Pour envoyer ces mails, Emotet pouvait s’appuyer sur son immense réseau d’ordinateurs infectés, qui lui permettait de mener des campagnes massives pouvant aller jusqu’à 250 000 messages envoyés par jour, comme détecté en juillet 2020. Aussi bien des entreprises et des organisations que des particuliers en étaient victimes et ce, dans le monde entier.
La fin et le retour d’Emotet
Emotet : resurrections
Le 27 janvier 2021, Europol a annoncé avoir réussi à prendre le contrôle du botnet Emotet grâce à une action internationale coordonnée entre les autorités de plusieurs pays, dont la France. En dirigeant désormais l’infrastructure, les autorités ont empêché l’installation de malwares supplémentaires et ont pu distribuer massivement un nouveau module aux ordinateurs infectés pour désinstaller automatiquement Emotet le 25 avril 2021.

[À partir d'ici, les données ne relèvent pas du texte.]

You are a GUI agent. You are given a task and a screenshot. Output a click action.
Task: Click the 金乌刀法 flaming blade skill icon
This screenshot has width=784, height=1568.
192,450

Mais si Emotet avait pu être stoppé, TrickBot continuait ses activités. Le 15 septembre 2021, des signes de regain d’activité d’Emotet ont été repérés par Cryptolaemus, un groupe de chercheurs spécialisé dans la lutte contre le malware. Cette fois, à l’inverse de ce qui avait pu se faire dans le passé, TrickBot est utilisé pour distribuer une version améliorée d’Emotet, et tenter de reconstruire le botnet. L’activité reste pour le moment discrète mais de nouveaux documents infectés commencent à être propagés. Si l’infrastructure d’Emotet arrive à être reconstruite, plusieurs spécialistes, dont Vitali Kremez d’Advanced Intel, préviennent que les infections par des ransomwares risquent de se faire beaucoup plus nombreuses. Le 15 novembre, plus de 246 appareils avaient déjà été infectés.